Entries for locating text and elements
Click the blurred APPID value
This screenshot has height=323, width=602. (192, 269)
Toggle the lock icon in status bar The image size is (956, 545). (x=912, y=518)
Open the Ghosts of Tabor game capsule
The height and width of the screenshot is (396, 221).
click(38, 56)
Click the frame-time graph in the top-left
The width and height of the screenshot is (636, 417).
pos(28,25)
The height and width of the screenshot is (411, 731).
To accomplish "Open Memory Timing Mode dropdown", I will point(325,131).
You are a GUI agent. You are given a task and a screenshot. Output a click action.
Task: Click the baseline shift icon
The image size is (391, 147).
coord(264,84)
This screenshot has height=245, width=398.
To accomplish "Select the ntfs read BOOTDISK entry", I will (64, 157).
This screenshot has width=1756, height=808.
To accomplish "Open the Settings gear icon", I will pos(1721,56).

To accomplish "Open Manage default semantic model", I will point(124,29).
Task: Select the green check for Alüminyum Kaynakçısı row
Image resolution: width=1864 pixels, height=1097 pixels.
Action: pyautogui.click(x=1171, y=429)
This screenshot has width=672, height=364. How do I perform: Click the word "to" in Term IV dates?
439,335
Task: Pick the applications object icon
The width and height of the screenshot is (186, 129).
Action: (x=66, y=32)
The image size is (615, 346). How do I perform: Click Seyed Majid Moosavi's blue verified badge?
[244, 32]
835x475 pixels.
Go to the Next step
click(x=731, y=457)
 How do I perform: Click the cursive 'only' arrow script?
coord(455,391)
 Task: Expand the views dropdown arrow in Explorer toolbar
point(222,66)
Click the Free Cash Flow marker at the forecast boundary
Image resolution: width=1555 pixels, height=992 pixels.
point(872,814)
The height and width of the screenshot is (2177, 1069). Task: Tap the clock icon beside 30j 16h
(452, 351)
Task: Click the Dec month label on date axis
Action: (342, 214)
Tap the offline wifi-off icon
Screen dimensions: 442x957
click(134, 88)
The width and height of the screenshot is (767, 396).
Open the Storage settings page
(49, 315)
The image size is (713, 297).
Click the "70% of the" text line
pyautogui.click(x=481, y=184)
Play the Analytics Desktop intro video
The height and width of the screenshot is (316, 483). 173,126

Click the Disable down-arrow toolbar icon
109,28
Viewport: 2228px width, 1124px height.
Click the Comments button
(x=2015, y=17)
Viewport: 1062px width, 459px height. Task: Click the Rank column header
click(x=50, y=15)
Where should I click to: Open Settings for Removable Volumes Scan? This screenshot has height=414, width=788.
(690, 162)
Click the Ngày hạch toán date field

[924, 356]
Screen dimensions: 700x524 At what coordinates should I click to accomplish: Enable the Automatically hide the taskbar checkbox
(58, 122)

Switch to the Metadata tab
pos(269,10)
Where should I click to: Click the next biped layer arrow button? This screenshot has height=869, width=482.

EXERCISE DESCRIPTION –
Please recast the entries above as a numbered list, running from the first line up to and including the line with "point(222,66)". Leave out blank lines and anything after that line.

PROBLEM SOLUTION –
1. Click the blurred APPID value
2. This screenshot has height=323, width=602. (192, 269)
3. Toggle the lock icon in status bar The image size is (956, 545). (x=912, y=518)
4. Open the Ghosts of Tabor game capsule
5. The height and width of the screenshot is (396, 221).
6. click(38, 56)
7. Click the frame-time graph in the top-left
8. The width and height of the screenshot is (636, 417).
9. pos(28,25)
10. The height and width of the screenshot is (411, 731).
11. To accomplish "Open Memory Timing Mode dropdown", I will point(325,131).
12. You are a GUI agent. You are given a task and a screenshot. Output a click action.
13. Task: Click the baseline shift icon
14. The image size is (391, 147).
15. coord(264,84)
16. This screenshot has height=245, width=398.
17. To accomplish "Select the ntfs read BOOTDISK entry", I will (64, 157).
18. This screenshot has width=1756, height=808.
19. To accomplish "Open the Settings gear icon", I will pos(1721,56).
20. To accomplish "Open Manage default semantic model", I will point(124,29).
21. Task: Select the green check for Alüminyum Kaynakçısı row
22. Image resolution: width=1864 pixels, height=1097 pixels.
23. Action: pyautogui.click(x=1171, y=429)
24. This screenshot has width=672, height=364. How do I perform: Click the word "to" in Term IV dates?
25. 439,335
26. Task: Pick the applications object icon
27. The width and height of the screenshot is (186, 129).
28. Action: (x=66, y=32)
29. The image size is (615, 346). How do I perform: Click Seyed Majid Moosavi's blue verified badge?
30. [244, 32]
31. 835x475 pixels.
32. Go to the Next step
33. click(x=731, y=457)
34.  How do I perform: Click the cursive 'only' arrow script?
35. coord(455,391)
36.  Task: Expand the views dropdown arrow in Explorer toolbar
37. point(222,66)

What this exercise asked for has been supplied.